Records provided section start
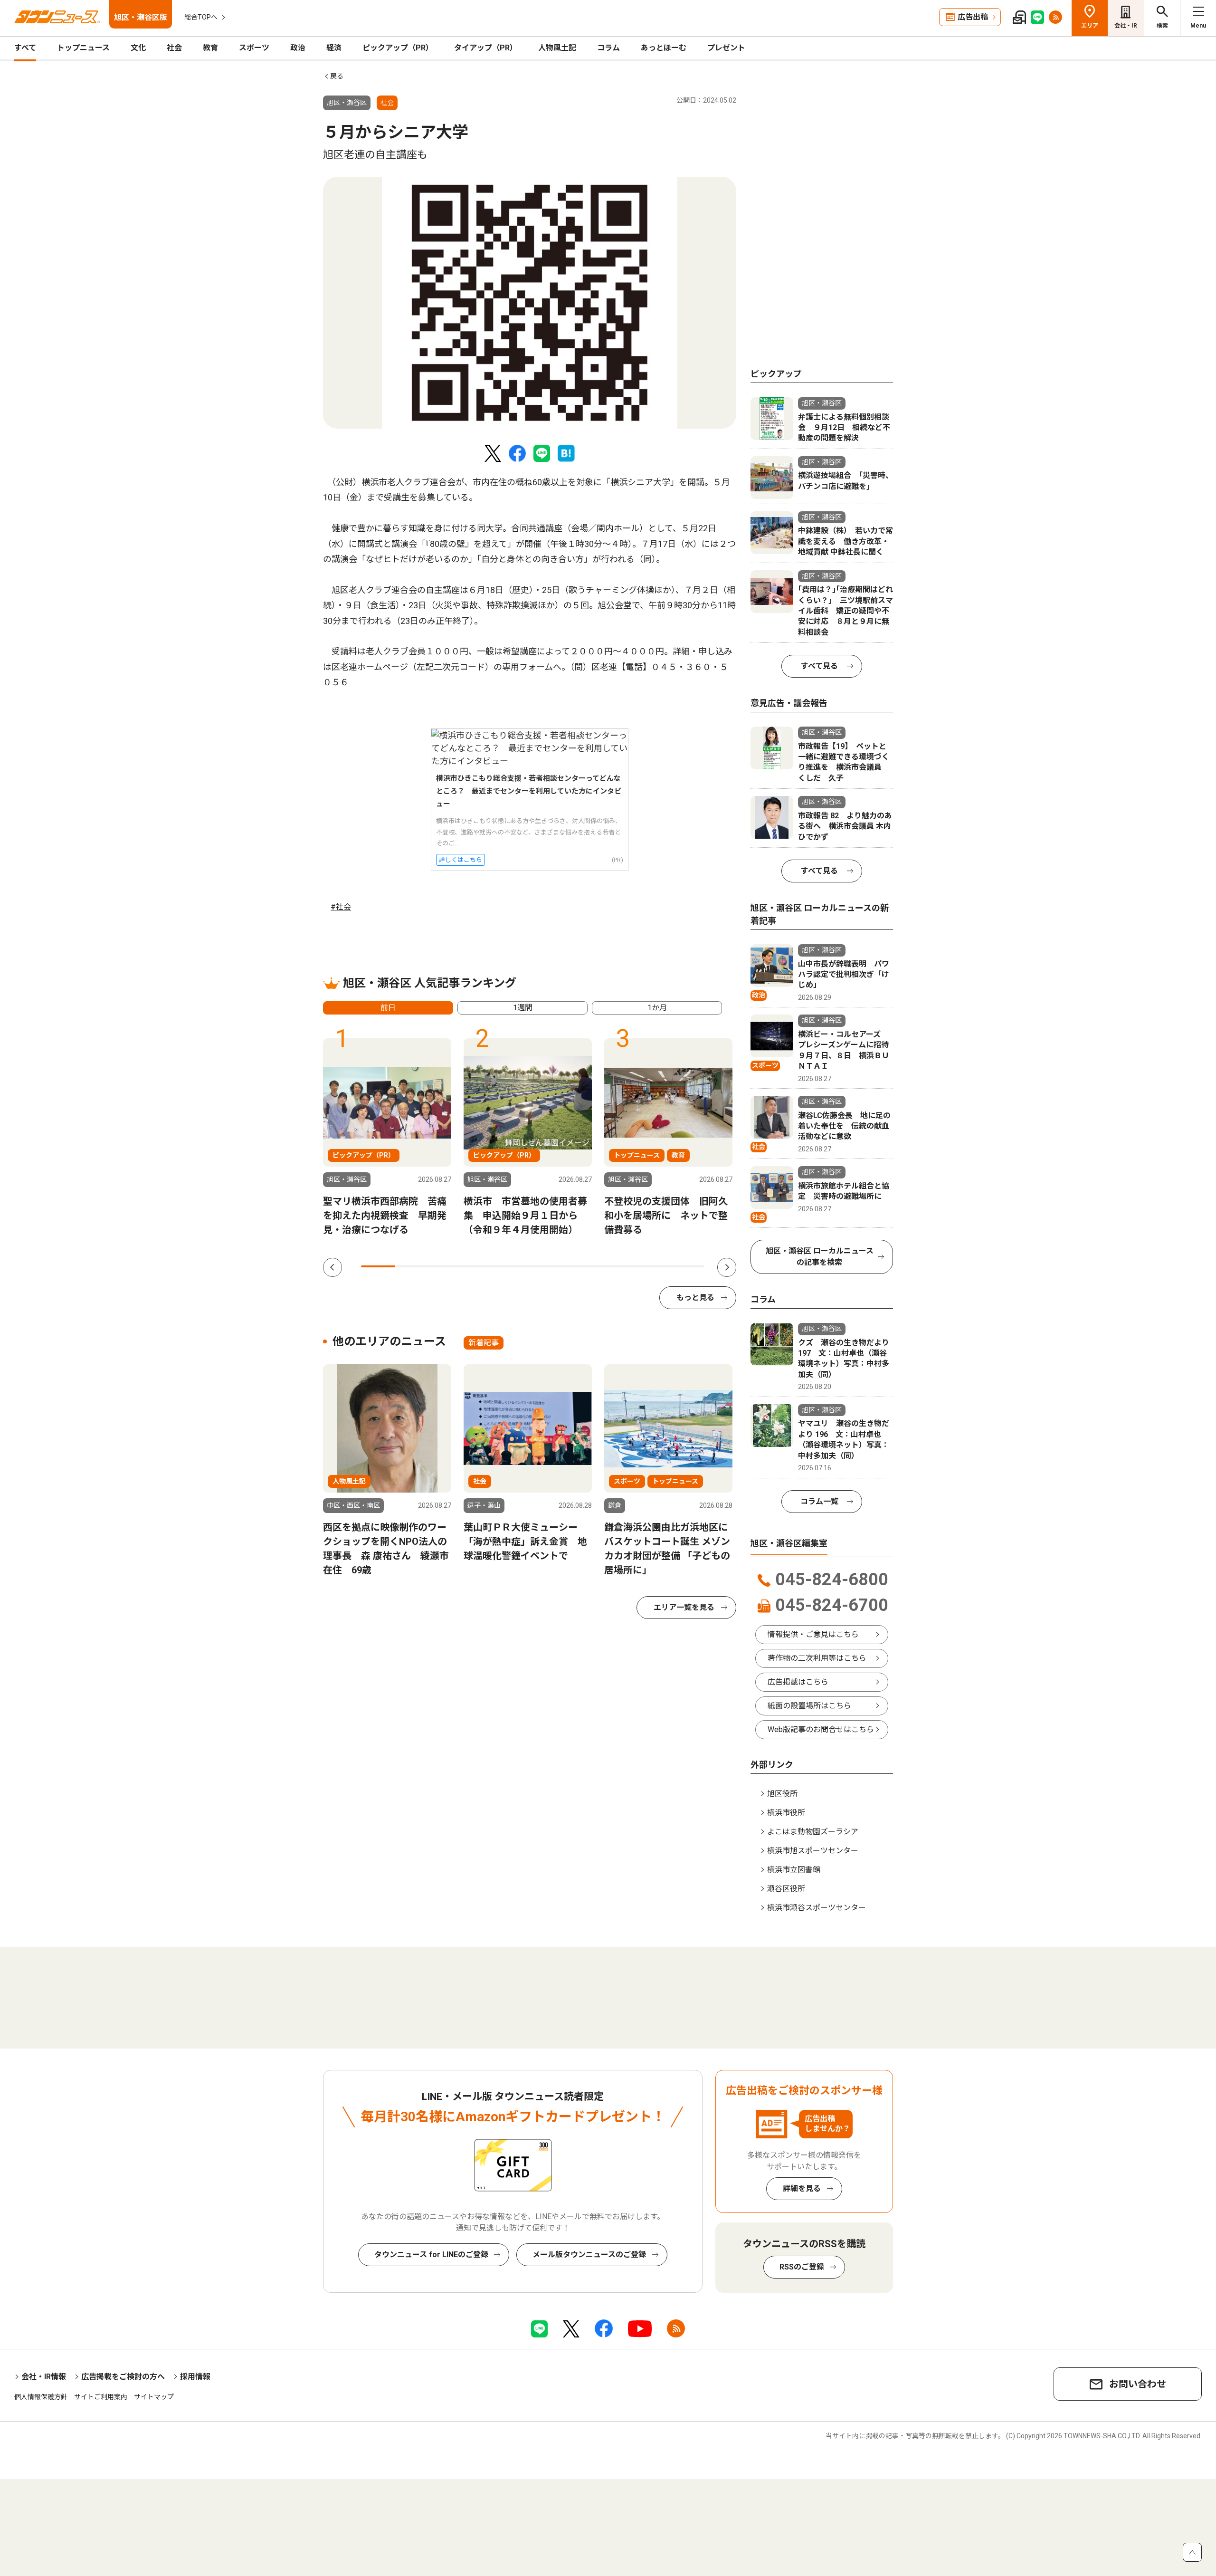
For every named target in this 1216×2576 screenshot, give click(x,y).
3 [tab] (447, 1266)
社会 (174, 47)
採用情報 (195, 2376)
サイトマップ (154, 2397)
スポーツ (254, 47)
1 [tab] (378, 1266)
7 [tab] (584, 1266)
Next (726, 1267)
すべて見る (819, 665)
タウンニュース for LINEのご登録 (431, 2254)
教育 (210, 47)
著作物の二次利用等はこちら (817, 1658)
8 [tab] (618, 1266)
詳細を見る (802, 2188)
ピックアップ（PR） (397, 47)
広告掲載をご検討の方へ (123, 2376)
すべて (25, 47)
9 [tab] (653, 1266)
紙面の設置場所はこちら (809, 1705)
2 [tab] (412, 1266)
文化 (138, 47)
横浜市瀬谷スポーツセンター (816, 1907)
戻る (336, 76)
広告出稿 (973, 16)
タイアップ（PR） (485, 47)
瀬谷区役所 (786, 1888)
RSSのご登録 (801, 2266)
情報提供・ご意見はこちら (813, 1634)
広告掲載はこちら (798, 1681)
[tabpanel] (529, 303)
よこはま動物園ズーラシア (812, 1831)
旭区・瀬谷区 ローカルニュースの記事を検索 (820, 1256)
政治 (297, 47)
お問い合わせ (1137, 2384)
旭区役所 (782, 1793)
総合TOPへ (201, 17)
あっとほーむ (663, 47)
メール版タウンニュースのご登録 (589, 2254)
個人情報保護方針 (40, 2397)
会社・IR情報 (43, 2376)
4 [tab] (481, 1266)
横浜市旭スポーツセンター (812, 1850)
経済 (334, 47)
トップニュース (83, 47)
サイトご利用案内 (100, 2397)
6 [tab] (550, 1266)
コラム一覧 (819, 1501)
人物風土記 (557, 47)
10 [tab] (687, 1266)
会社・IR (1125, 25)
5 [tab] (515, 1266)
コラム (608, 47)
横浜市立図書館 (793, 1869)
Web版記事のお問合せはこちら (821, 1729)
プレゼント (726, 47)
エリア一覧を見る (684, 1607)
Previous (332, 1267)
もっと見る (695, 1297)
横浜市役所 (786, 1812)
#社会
Records provided section end
Only the lines from the one bearing "横浜市立図書館 (793, 1869)" through the end of the entries above belong in the answer, each one exactly as given.

横浜市立図書館 (793, 1869)
Web版記事のお問合せはこちら (821, 1729)
プレゼント (726, 47)
エリア一覧を見る (684, 1607)
Previous (332, 1267)
もっと見る (695, 1297)
横浜市役所 (786, 1812)
#社会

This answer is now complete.